Trading Tactics for the Short Side

by Michael Shulman

There are a few trading tactics you should familiarize yourself with before going short with put options.

* Timing: More so than with a long position, time is money. So unlike with typical long positions, it's imperative that you set time horizons for short-side investments and try to stick with them. I know I am repeating myself, but I consider this so important that it is worth the double entry: Make sure to set up an investment horizon for each short position.

* Edging In: Technical movements in stocks are much more important on the short side than for a longer-term investor. If a stock is bouncing around, you can edge into your put-option positions with small purchases within a price range, not at one fixed price. For example, if a Merck (MRK) put for a certain date is $4, but for the past few days it has traded between $3.80 and $4.20, be patient. Nibble and get some at $4, but also put in bids for $3.90 and $3.80 and see what happens.

* Rolling a Position: This is a critical tactic for managing a successful position to maximize profit and minimize risk. Let's say you did buy those Dell $40 put options and they went from $3.50 to $12.50 -- but you think the stock is going to sink even more. You would sell the puts for $12.50, pocket the profits for another investment or trade, take your initial investment and reinvest it in a call at the $30 strike price with the same or a later exercise date.

This is called rolling a position -- and one reason to do this is to manage a position that is not working. It serves to minimize risk by periodically pulling profits off the table without abandoning the position entirely. You can also use rolling to ride a stock that is on a continuous slide, whereby you are stopping to take profits along the way and initiating newer positions that give you greater leverage.
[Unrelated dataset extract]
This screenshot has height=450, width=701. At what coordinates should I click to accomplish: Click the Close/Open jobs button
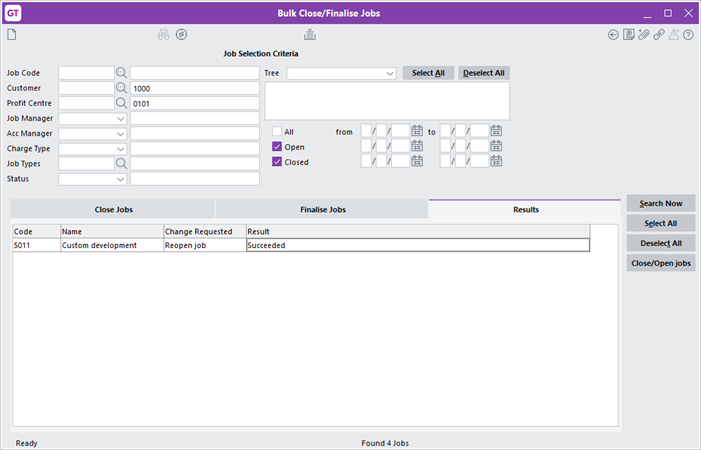pyautogui.click(x=661, y=263)
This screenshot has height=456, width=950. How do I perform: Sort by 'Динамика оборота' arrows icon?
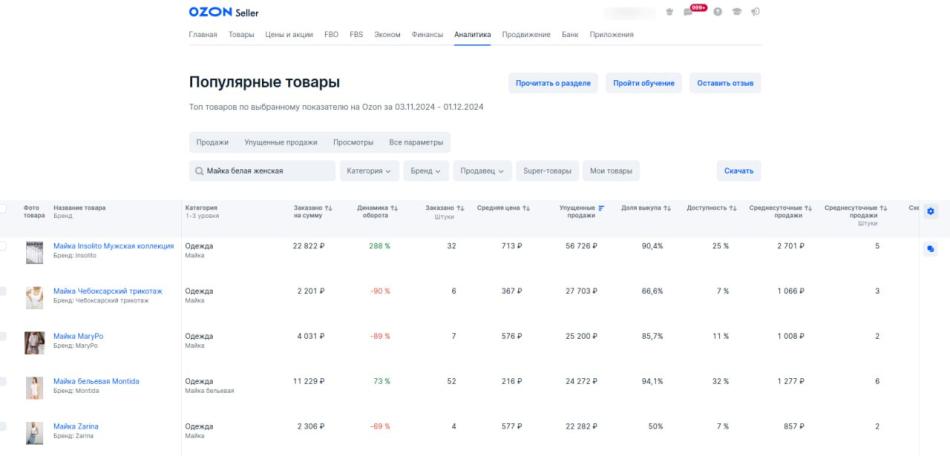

* Hedging: Some people get silly and end up with too much money on the short side. If you find yourself in that position (and I hope you do not!), you should hedge your exposure against a big market upswing through the purchase of call options on the S&P 500 -- just enough to protect your short positions against unforeseen circumstances, like the president of Iran going back to Mars or the Federal Open Market Committee cutting interest rates by 200 basis points.